India and ASEAN’s advantages of young, relatively cheap and in some cases well-skilled workforces have been re-emphasised as multi-national corporations globally look to diversify their supply chains away from a high reliance on China. This, together with positive reforms and targeted subsidies, are resulting in strong FDI inflows for a number of these countries.

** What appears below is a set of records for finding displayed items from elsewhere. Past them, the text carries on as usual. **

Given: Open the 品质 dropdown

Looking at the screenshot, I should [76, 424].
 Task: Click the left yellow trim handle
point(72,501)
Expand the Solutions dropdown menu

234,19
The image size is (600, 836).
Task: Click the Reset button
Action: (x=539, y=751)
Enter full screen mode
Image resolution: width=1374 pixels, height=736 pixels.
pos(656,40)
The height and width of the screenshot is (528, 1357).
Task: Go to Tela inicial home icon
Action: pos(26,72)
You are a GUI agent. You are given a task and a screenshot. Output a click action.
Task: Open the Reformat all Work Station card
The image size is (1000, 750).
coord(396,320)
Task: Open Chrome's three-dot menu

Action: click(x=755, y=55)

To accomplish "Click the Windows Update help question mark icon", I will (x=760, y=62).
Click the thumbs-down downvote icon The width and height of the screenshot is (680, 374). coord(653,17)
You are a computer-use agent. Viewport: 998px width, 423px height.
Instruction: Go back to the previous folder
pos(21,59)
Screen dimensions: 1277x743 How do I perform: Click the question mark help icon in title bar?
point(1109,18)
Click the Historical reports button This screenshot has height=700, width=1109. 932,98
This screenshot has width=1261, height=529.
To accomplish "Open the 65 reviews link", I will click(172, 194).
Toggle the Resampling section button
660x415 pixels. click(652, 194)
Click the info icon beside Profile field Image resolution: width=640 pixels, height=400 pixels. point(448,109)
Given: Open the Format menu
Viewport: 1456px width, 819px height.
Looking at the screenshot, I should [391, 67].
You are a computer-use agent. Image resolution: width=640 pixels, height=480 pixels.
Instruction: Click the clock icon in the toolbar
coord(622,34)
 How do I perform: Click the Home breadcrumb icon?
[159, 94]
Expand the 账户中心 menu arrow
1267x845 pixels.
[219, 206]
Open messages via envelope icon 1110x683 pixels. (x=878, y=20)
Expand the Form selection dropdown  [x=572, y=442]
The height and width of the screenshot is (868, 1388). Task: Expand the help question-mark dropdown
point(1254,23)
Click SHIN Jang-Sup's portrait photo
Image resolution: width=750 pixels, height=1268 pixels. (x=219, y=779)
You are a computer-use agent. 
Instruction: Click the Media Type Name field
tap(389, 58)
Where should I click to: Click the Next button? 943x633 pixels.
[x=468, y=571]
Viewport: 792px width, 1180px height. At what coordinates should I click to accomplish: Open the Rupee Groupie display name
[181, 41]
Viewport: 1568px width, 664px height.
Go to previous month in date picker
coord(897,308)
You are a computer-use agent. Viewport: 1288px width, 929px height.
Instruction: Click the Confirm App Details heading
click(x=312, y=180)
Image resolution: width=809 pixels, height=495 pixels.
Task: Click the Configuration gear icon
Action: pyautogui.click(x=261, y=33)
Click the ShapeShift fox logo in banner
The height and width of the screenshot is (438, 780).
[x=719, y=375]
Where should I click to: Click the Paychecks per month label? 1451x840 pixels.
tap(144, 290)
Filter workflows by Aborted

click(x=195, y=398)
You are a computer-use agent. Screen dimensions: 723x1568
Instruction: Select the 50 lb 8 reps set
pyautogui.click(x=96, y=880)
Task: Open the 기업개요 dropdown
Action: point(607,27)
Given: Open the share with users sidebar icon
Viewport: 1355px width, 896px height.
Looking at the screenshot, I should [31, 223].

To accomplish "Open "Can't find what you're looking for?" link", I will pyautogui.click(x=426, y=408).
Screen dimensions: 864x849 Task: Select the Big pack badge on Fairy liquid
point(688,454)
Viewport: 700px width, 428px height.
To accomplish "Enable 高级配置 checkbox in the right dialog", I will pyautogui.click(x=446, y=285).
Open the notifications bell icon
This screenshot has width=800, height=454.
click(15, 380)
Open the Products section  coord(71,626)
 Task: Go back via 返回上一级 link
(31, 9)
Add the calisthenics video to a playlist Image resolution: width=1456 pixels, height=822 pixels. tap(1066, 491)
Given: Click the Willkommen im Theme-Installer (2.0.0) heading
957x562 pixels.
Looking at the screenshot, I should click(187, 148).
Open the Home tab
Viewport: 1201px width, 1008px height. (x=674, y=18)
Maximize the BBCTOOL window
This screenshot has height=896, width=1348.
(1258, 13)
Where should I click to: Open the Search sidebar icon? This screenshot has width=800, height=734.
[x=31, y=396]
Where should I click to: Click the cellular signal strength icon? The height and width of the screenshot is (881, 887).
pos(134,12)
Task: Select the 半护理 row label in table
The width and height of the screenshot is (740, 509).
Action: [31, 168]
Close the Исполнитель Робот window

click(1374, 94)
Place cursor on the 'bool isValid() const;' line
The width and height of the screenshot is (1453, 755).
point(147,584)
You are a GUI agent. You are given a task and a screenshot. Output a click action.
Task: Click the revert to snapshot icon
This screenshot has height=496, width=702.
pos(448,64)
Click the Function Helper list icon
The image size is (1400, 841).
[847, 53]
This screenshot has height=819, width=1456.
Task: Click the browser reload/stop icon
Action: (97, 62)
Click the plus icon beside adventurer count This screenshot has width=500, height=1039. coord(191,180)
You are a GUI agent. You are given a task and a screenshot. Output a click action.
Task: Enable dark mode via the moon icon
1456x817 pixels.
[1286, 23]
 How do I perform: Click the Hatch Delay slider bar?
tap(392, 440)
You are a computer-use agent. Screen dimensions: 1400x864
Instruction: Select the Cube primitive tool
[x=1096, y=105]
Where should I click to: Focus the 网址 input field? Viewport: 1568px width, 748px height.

In addition, the terms of trade shock resulting from Russia’s invasion of Ukraine continues to provide support for markets such as Indonesia which for now look to be re-investing these windfalls into more longer-term growth opportunities. While some of these fundamental changes are becoming better reflected in valuations and positioning, we continue to like areas such as banks, renewable and electric vehicle materials and consumption.

Chart 4: MSCI AC Asia ex Japan price-to-earnings

 MSCI AC Asia ex Japan price-to-earnings

Source: Bloomberg, 30 September 2022. Ratios are computed in USD. The horizontal lines represent the average (the middle line) and one standard deviation on either side of this average for the period shown. Past performance is not necessarily indicative of future performance.

Chart 5: MSCI AC Asia ex Japan price-to-book

 MSCI AC Asia ex Japan price-to-book

Source: Bloomberg, 30 September 2022. Ratios are computed in USD. The horizontal lines represent the average (the middle line) and one standard deviation on either side of this average for the period shown. Past performance is not necessarily indicative of future performance.